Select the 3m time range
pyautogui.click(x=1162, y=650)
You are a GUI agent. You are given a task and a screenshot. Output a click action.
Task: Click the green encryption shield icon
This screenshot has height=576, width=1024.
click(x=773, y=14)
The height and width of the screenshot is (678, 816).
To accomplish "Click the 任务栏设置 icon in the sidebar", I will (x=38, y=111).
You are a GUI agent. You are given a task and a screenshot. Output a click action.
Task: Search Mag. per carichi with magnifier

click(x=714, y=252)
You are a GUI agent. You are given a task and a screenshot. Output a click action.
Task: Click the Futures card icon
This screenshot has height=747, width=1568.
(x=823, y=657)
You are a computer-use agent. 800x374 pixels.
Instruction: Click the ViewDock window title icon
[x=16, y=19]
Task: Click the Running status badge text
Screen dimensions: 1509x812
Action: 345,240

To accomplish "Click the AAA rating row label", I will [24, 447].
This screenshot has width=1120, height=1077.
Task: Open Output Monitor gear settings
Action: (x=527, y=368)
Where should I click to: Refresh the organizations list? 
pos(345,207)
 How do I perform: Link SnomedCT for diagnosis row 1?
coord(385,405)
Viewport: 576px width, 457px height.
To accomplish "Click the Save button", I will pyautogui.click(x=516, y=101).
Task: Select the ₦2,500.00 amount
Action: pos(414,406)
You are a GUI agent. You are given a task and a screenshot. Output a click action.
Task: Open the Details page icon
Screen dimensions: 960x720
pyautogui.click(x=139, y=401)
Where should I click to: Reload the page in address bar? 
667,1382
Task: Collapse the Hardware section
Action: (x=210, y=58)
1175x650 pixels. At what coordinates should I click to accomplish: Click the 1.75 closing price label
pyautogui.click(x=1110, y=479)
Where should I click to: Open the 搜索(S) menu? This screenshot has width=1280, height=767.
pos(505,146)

Exercise details:
Would you give the listing again, word for word?

Response area:
Select the 3m time range
pyautogui.click(x=1162, y=650)
You are a GUI agent. You are given a task and a screenshot. Output a click action.
Task: Click the green encryption shield icon
This screenshot has height=576, width=1024.
click(x=773, y=14)
The height and width of the screenshot is (678, 816).
To accomplish "Click the 任务栏设置 icon in the sidebar", I will (x=38, y=111).
You are a GUI agent. You are given a task and a screenshot. Output a click action.
Task: Search Mag. per carichi with magnifier

click(x=714, y=252)
You are a GUI agent. You are given a task and a screenshot. Output a click action.
Task: Click the Futures card icon
This screenshot has height=747, width=1568.
(x=823, y=657)
You are a computer-use agent. 800x374 pixels.
Instruction: Click the ViewDock window title icon
[x=16, y=19]
Task: Click the Running status badge text
Screen dimensions: 1509x812
Action: 345,240

To accomplish "Click the AAA rating row label", I will [24, 447].
This screenshot has width=1120, height=1077.
Task: Open Output Monitor gear settings
Action: (x=527, y=368)
Where should I click to: Refresh the organizations list? 
pos(345,207)
 How do I perform: Link SnomedCT for diagnosis row 1?
coord(385,405)
Viewport: 576px width, 457px height.
To accomplish "Click the Save button", I will pyautogui.click(x=516, y=101).
Task: Select the ₦2,500.00 amount
Action: pos(414,406)
You are a GUI agent. You are given a task and a screenshot. Output a click action.
Task: Open the Details page icon
Screen dimensions: 960x720
pyautogui.click(x=139, y=401)
Where should I click to: Reload the page in address bar? 
667,1382
Task: Collapse the Hardware section
Action: (x=210, y=58)
1175x650 pixels. At what coordinates should I click to accomplish: Click the 1.75 closing price label
pyautogui.click(x=1110, y=479)
Where should I click to: Open the 搜索(S) menu? This screenshot has width=1280, height=767.
pos(505,146)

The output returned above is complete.